Dataset items:
>>>>

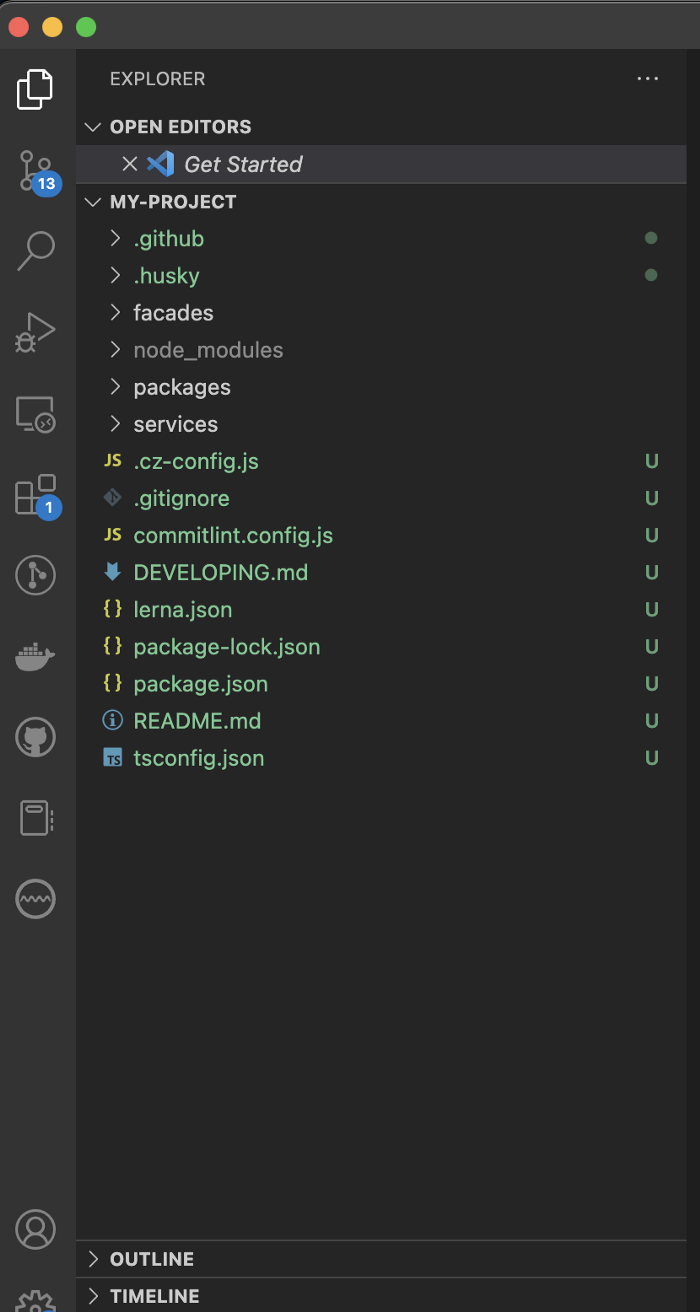Open the Docker view icon
This screenshot has height=1312, width=700.
[36, 657]
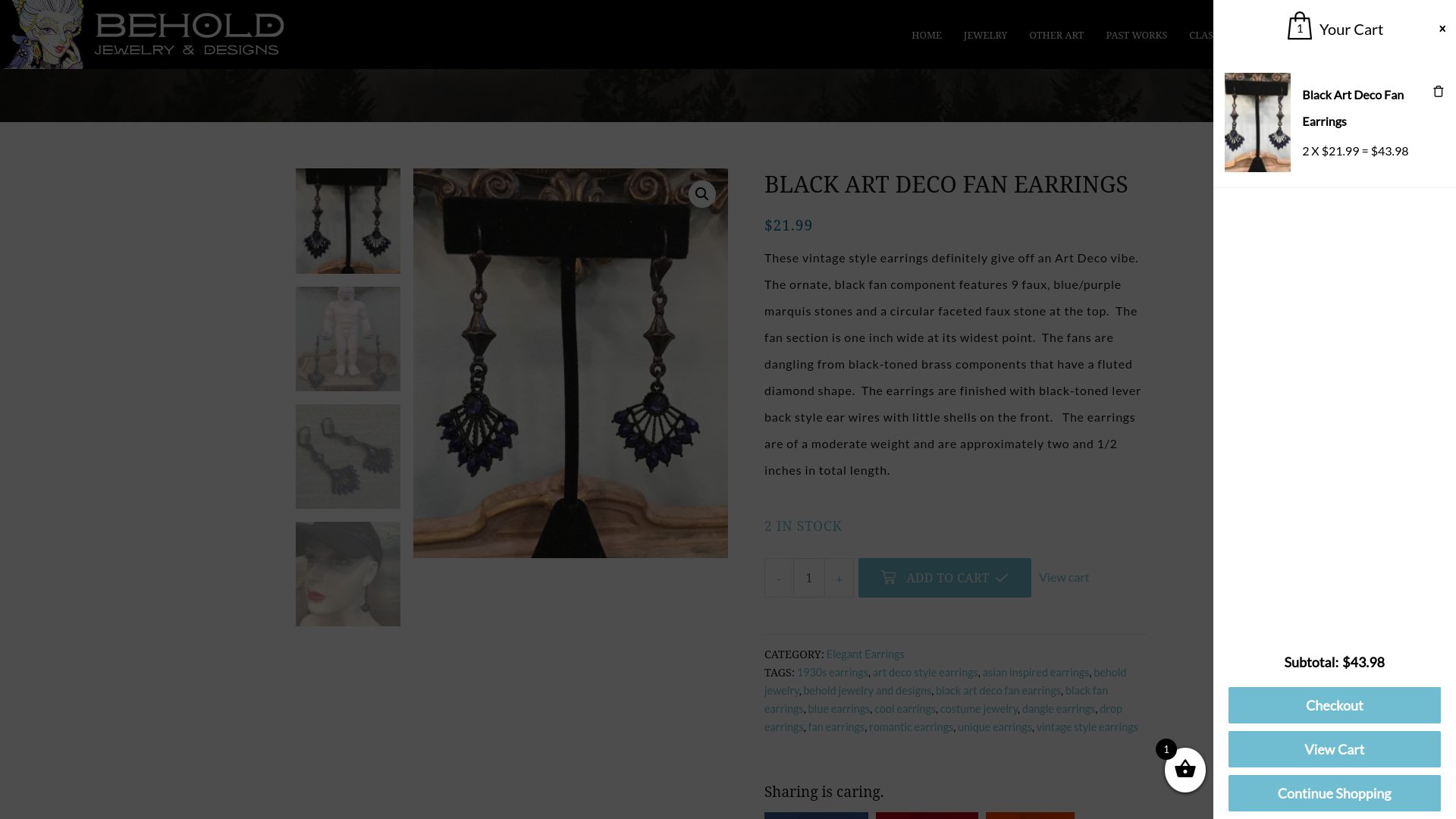This screenshot has height=819, width=1456.
Task: Click the Add to Cart button
Action: tap(944, 578)
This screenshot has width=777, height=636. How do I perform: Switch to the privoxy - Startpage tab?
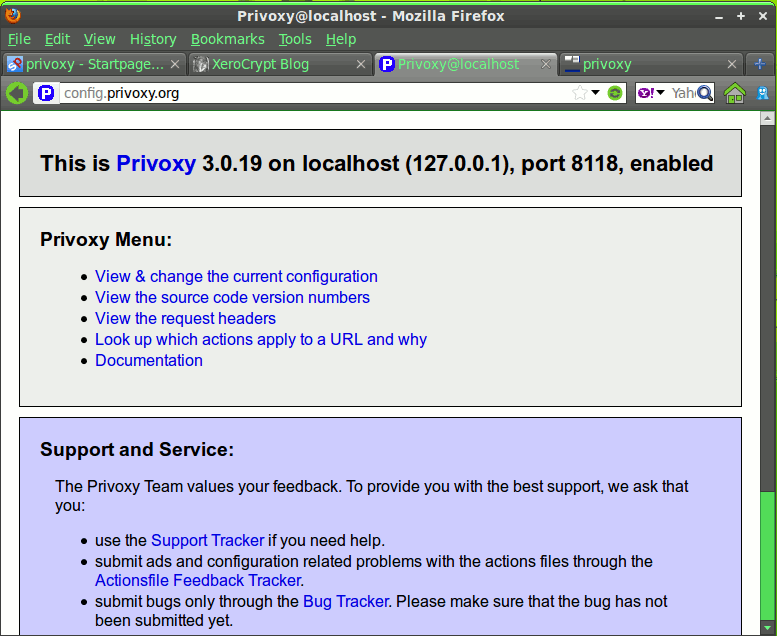[x=94, y=64]
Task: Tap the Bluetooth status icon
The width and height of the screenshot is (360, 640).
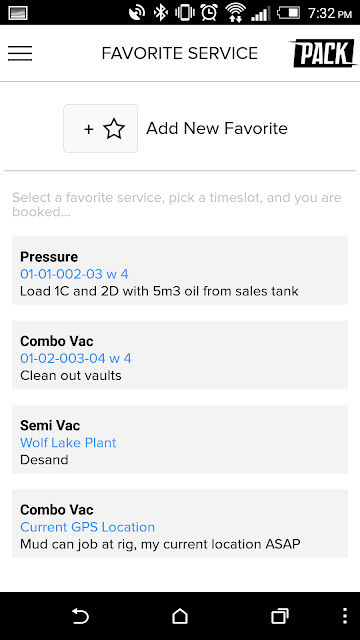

<<<<

◆ **Work task**: Copy exactly, with no pictures, the lines from the line containing "Task: Tap the Bluetooth status icon" through the last line of the records above.

◆ **Solution**:
Task: Tap the Bluetooth status icon
The width and height of the screenshot is (360, 640).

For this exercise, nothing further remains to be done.